O colapso da União Soviética fez Berezovsky. Nos caóticos anos de privatização do início dos anos 1990, aproveitou as suas capacidades matemáticas e de gestão para construir um império de concessionárias de automóveis centrado na venda de veículos AvtoVAZ Lada. Os lucros financiaram aquisições nos sectores bancário, de comunicação social e petrolífero. Em meados dos anos 1990, Berezovsky era um dos sete chamados oligarcas — os empresários que, por meio de uma combinação de ligações políticas, brutalidade jurídica e exploração dos programas de alienação de activos do Estado, passaram a controlar uma parcela desproporcionada da economia pós-soviética da Rússia.

A sua influência política nesse período foi extraordinária. Cultivou um relacionamento com o círculo íntimo de Boris Yeltsin, especialmente com a filha de Yeltsin, Tatiana, e o seu marido Valentin Yumashev. Usou esse acesso para acumular activos de comunicação social — adquiriu uma participação de controlo na ORT, o principal canal de televisão estatal da Rússia, e através dela, a capacidade de moldar a opinião pública a escala nacional.

O papel que Berezovsky desempenhou no surgimento de Vladimir Putin é o capítulo mais consequente e mais disputado da sua biografia. Afirmou, e os seus associados confirmaram, que estava entre os fazedores de reis que identificaram Putin — então um obscuro ex-director do FSB a servir como Primeiro-Ministro — como um sucessor dócil de Yeltsin que poderia proteger os interesses oligárquicos ao mesmo tempo que proporcionava a governação executiva forte que a classe política da Rússia acreditava que o país necessitava. Se Berezovsky genuinamente acreditava que Putin seria controlável, ou simplesmente calculou mal a natureza do homem, é uma questão que os seus associados mais próximos debateram durante duas décadas.

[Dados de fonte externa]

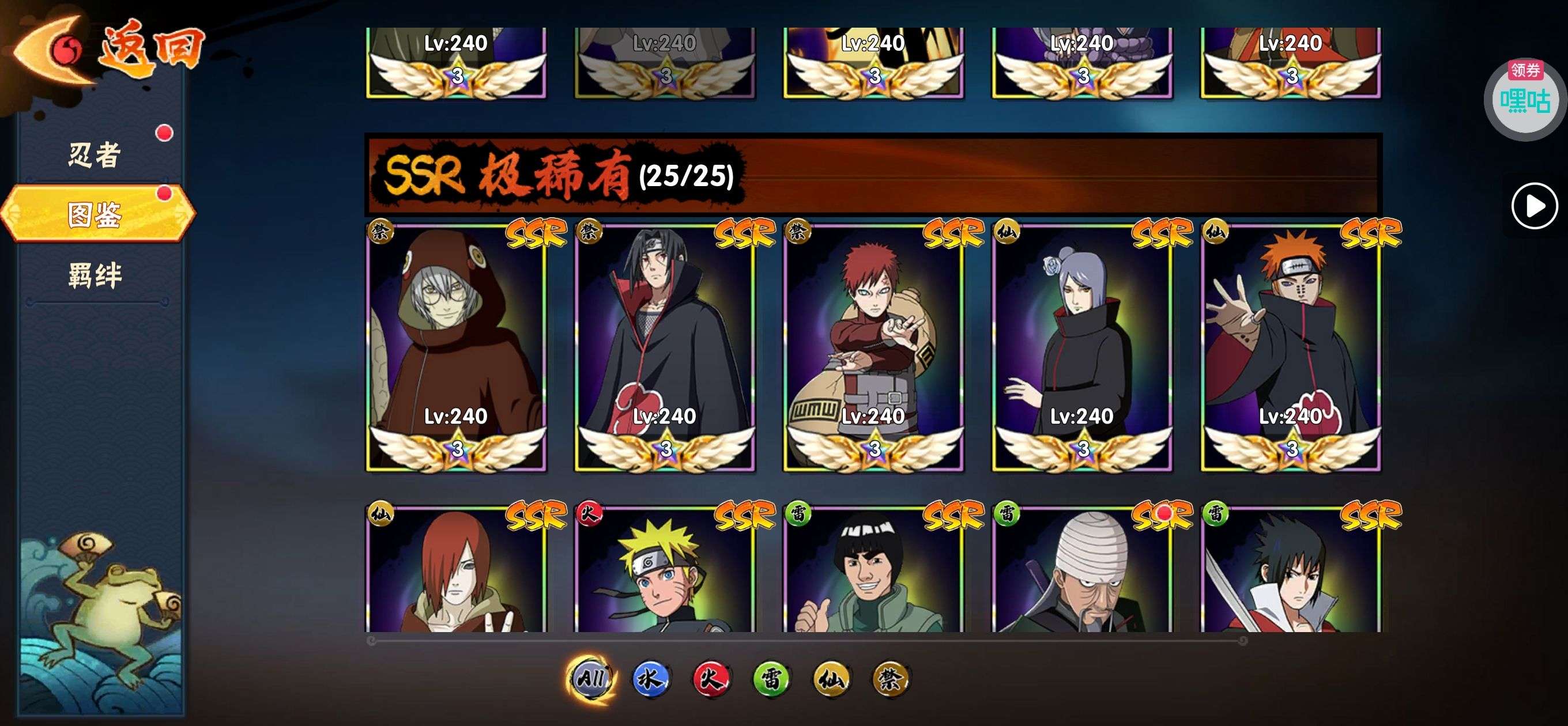Select the 火 fire element filter
This screenshot has width=1568, height=726.
pos(710,678)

Em dois anos após a eleição de Putin como Presidente em 2000, Berezovsky havia fugido da Rússia. Os termos da sua ruptura são contestados. Berezovsky descreveu-a como uma recusa de princípio em submeter-se à exigência de lealdade pessoal de Putin e uma renúncia aos seus activos de comunicação social. O círculo de Putin descreveu-a como a fuga de um oligarca corrupto a evitar processos judiciais. O que não é contestado é a velocidade: em 2001, Berezovsky estava em Londres, tinha recebido asilo político e tornara-se o dissidente russo mais proeminente do mundo.


O Exílio em Ataque

Da sua base em Londres, Berezovsky travou uma campanha implacável contra o governo de Putin usando os instrumentos disponíveis para um homem da sua riqueza e ligações. Financiou movimentos de oposição dentro da Rússia, incluindo grupos que mais tarde se fundiram na rede Open Russia de Mikhail Khodorkovsky. Financiou causas separatistas chechenas, o que lhe valeu uma designação terrorista do governo russo. Concedeu entrevistas a todos os principais órgãos de comunicação social ocidentais que o recebessem. Escreveu artigos de opinião no Financial Times e no Wall Street Journal. Perseguiu os seus inimigos nos tribunais ingleses.

Não era uma figura simpática pela medida convencional. A sua reputação por negociações agressivas, pelo uso de instrumentos financeiros como armas políticas e pela implacabilidade com que acumulara a sua fortuna nos anos 1990 seguiu-o para o exílio. Os serviços de informações ocidentais que foram forçados a lidar com a sua presença em Londres — era, em virtude das suas ligações, simultaneamente um activo de informações de potencial valor e uma fonte de complicação política — avaliaram-no com uma combinação de utilidade e cautela.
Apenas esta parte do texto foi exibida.